Antiretroviral treatment reduces the risk of serious non-HIV-related illness for patients with a CD4 cell count below 350 cells/mm3, according to a study conducted by investigators at Johns Hopkins University in the US and published in the October 15th edition of Clinical Infectious Diseases.
HIV treatment guidelines in Europe and North America have recently been changed to recommend the initiation of HIV therapy once a patient’s CD4 cell count declines to around 350 cells/mm3. One of the main reasons for this recommendation was the realisation that patients with CD4 cell counts below this level had an increased risk of developing a number of illnesses not traditionally regarded as being related to HIV, such as heart, kidney and liver disease as well as some cancers.
The findings of the Johns Hopkins’ study broadly reflect those of the SMART study which found that patients taking a break from HIV treatment with a CD4 cell count below 350 cells/mm3 were more likely to develop both HIV and non-HIV-related illnesses.
Investigators from the Baltimore university studied the medical records of 2824 patients between 1997 and 2006. They looked at rates of non-HIV-related liver, kidney, heart, lung and neurological disease as well non-HIV-related cancers in these patients. They then examined individuals’ medical records to see if they could establish a link between these illnesses and the non-use of antiretroviral therapy and CD4 cell count.

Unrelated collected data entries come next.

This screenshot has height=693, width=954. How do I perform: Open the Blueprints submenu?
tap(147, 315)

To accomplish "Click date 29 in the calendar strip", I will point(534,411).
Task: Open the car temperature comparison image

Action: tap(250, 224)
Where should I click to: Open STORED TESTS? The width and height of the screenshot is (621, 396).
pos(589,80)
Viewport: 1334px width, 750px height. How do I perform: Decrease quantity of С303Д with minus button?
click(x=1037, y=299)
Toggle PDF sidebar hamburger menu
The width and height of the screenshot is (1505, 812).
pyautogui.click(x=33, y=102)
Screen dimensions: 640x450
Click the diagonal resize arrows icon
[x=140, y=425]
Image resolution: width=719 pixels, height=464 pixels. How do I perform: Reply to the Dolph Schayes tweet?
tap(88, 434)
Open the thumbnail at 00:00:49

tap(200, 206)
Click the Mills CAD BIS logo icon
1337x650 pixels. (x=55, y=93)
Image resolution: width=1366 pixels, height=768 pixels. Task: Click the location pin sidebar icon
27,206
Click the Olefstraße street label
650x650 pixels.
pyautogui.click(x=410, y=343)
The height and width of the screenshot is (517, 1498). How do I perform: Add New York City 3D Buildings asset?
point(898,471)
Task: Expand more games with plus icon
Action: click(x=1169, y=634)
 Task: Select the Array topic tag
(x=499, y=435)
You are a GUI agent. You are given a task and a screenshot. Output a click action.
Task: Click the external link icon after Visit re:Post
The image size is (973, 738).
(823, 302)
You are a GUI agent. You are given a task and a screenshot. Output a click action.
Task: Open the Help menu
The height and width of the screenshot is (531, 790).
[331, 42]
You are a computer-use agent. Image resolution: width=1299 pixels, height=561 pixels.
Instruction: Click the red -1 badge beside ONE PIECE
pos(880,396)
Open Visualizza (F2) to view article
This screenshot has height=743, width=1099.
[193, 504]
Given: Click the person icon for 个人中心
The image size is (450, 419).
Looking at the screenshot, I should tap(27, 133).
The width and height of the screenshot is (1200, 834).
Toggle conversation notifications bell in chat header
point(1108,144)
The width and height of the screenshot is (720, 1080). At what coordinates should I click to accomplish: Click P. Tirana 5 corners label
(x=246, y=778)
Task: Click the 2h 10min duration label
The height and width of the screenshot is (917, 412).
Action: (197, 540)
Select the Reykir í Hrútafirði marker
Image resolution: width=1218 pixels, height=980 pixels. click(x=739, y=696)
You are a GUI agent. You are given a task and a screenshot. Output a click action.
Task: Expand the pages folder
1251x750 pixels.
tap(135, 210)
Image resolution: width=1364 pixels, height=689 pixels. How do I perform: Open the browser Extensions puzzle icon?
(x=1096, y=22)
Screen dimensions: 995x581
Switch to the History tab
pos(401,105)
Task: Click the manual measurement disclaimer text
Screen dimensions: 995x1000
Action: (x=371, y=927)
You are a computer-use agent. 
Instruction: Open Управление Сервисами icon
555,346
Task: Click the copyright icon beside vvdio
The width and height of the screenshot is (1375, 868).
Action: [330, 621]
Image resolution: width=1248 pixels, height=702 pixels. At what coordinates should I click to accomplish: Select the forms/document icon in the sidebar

A total of 817 serious non-HIV-related illnesses were observed. These illnesses were more common at lower CD4 cell counts, and were also more common amongst patients not receiving HIV treatment than those receiving anti-HIV drugs (p = 0.001).
Furthermore, not receiving antiretroviral therapy (compared to HIV treatment) was associated with a higher risk of such illnesses for patients with a CD4 cell count below 200 cells/mm3 (incidence rate, 2.7 per 100 person years vs. 1.2 per 100 person years, p = 0.0o1), and for patients with CD4 cell counts below 350 cells/mm3 (incidence rate 1.3 per 100 person years vs. o.6 per 100 person years, p = 0.002).
Patients with CD4 cell counts above 350 cells/mm3 were slightly more likely to develop serious non-HIV-related illnesses than if they were not taking HIV treatment, but the difference with patients taking anti-HIV drugs was not significant (0.8 per 100 person years vs. 0.5 per 100 person years, p = 0.18).
Other factors associated with an increased risk of non-HIV-related illnesses were age over 50, injecting drug use, and black race.
“This analysis provides evidence from clinical practice that HAART use is associated with a decreased risk of comorbidities not related to HIV infection…amongst patients with CD4 cell counts below 350 cells/mm3”, conclude the investigators, adding “HAART may have a protective effect on the occurrence of comorbidities not related to HIV infection or AIDS and may reduce the risk of AIDS-defining illness.”
Moore R.D. et al. Rate of comorbidities not related to HIV infection or AIDS among HIV-infected patients, by CD4 cell count and HAART use status. Clin Infect Dis 47: 1102 – 1104, 2008.